Steven Gordon, founder and CEO of IBS, described the system at the Association of Biomolecular Resource Facilities annual conference last week in Orlando, Fla. He said that the company plans to kick off an early-access program for the system next month.
The list price for the Mini-20 is $120,000 and the reagent cost for a single flow cell is $150. Each 10-microliter flow cell can generate 20 million reads for a total of 4 gigabases. The total throughput for the instrument is 400 million reads and 80 gigabases if all 20 flow cells are in use. A maximum of 10 samples can be sequenced in a single day.
Gordon said the system is intended for core labs and clinical labs that often need to run multiple samples but don't want to wait to batch them in order to justify a full run on a high-throughput system.
The Mini-20 "excels when running multiple samples," he said, because it can sequence "10 samples in the same time as one sample on other systems" and also gives users the flexibility of adding a new sample while a sequencing run is underway.
He added that the Mini-20 was designed to be user-friendly. A user adds a new flow cell and selects the type of sequencing run to perform, and the system says how much reagent to add. It can also run unattended for overnight runs, he said.
Azco Biotech will distribute and service the Mini-20 and is currently developing sample prep kits for it. J Adams, president of Azco, said that the sample prep will likely run around $50 per library but noted that the price isn't finalized "because we haven't scaled the kits down for small samples yet." He said the company is forecasting a total per-sample reagent cost of under $200.
Gordon said that sample prep takes about six to eight hours.
Reads are between 35 and 55 bases, but the company is developing a primer-walking strategy that should enable reads that "rival Sanger lengths," Gordon said.
Specifically, once the SBS cycle "runs out of steam," the initial template is recovered and used to re-initiate a second round of sequencing downstream of the initial site. Gordon said that it is possible to perform "several rounds" of primer walking in order to extend the read length to up to 300 bases, and 600 bases for paired-end reads.

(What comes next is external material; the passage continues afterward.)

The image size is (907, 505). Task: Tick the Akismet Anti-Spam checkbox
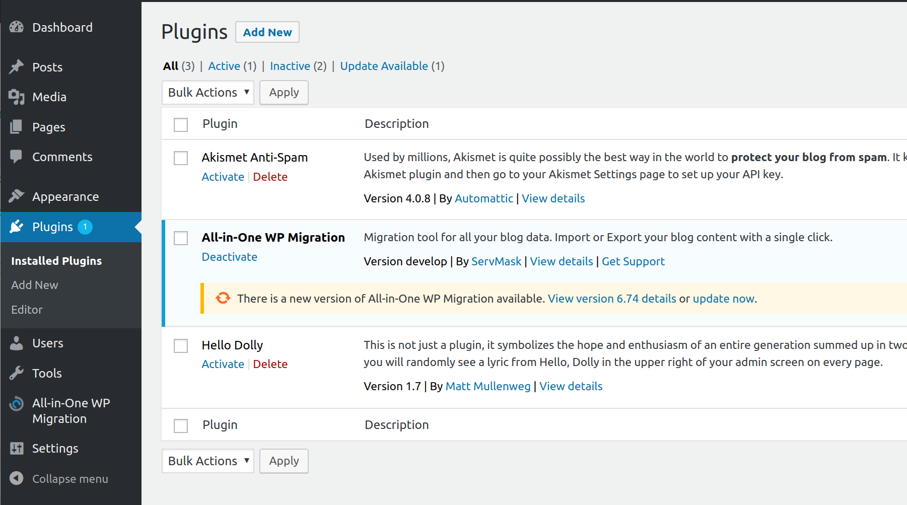point(181,158)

In terms of accuracy, the system has a Phred quality score of 35 at 50 base pairs, but that "falls off as the read length gets longer," Gordon said.
The IBS technology is based on four-color reversible terminator sequencing chemistry that the company exclusively licensed from inventor Jingyue Ju and Columbia University in 2006.
In partnership with Azco and Danaher Motion's Dover business, IBS last year launched a genome-scale version of the technology called the Max-Seq that can generate up to 100 gigabases of data per run (IS 8/9/2011). That system was originally called the PinPoint and the smaller-scale instrument the PinPoint Mini, but the company rebranded both instruments in an effort to better reflect their intended applications, Azco's Adams said.
IBS said last year that it planned to price the Mini at $85,000, but Gordon told In Sequence that it had not secured Azco as a distributor for the system at the time and was not accounting for the additional costs of the distribution relationship.